New York City native currently living in Baltimore, MD. ||
2015 MFA in Writing from School of the Art Institute of Chicago ||
Writer || Printmaker
Suzanne Gold is a multi-disciplinary artist, scholar and educator living in Baltimore, MD. Her work sits at the intersection of experimental writing on art and ongoing interdisciplinary scholarship focusing on hair, art history, and storytelling. In 2022, she published ALLTALK (Meekling Press, Chicago, IL), her first collection of illustrated poetry about how art experience makes its passage toward meaning within the subconscious mind. Essays have recently appeared in The Smudge Magazine (2021) and on the newsletter Pull out your own Hair (2023). Suzanne Gold teaches Art History and Interdisciplinary Studies at Baltimore School for the Arts, an arts magnet Baltimore City Public High School. She received her MFA in Creative Writing and Visual and Critical Studies from the School of the Art Institute of Chicago in 2015, with significant practice in fiber and material studies. Prior to the past ten years teaching both nationally and internationally with HAIR CLUB and in Baltimore, Suzanne Gold was the Director of Visitor Services at Glenstone, a private collection of Modern and Contemporary Art outside of Washington, D.C. where she spearheaded a visitor-led tour program and a robust museum outreach program with Montgomery County Public Schools.

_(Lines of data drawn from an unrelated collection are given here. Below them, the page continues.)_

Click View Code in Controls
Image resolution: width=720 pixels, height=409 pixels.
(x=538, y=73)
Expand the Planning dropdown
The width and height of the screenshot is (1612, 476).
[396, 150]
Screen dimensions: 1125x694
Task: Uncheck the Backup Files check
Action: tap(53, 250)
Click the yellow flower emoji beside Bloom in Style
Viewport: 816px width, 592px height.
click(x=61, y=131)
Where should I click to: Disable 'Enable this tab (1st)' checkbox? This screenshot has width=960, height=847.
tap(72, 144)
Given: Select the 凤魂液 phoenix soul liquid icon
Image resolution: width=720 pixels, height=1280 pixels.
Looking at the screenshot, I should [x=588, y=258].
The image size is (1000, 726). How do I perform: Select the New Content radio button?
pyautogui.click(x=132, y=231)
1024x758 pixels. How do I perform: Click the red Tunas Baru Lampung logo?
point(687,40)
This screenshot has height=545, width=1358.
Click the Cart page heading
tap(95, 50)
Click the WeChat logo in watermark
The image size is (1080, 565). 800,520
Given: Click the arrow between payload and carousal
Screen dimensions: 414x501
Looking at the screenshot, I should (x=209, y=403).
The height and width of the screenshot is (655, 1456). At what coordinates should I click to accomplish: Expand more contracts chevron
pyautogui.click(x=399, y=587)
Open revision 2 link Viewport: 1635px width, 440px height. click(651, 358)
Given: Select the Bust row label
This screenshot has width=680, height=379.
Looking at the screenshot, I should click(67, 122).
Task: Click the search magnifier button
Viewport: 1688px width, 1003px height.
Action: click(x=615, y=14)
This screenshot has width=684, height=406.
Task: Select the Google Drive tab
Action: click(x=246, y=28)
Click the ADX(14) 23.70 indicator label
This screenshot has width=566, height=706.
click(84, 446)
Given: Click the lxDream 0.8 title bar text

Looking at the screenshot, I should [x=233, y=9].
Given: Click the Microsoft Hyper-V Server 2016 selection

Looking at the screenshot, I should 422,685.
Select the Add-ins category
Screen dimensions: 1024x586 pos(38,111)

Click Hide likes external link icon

Her work and research with the international art collective HAIR CLUB in expansive-associative and socially-engaged art historical praxis theorizes the anecdotal as an important mode for capturing marginalized narratives, especially surrounding hair. This research has been featured in the Museum of Modern Art Salon Series curated by Paola Antonelli (NYC), at the Hirshhorn/AM emerging artist lecture series at the Hirshhorn Museum & Sculpture Garden (Washington, D.C.), on the panel “Material Stories: Hair” at the Smart Museum of Art at the University of Chicago, and as a case study in the volume Socially Engaged Art History and Beyond: Alternative Approaches to the Theory and Practice of Art History (ed. Cindy Persinger and Azar Rejaie, Palgrave MacMillan, 2021).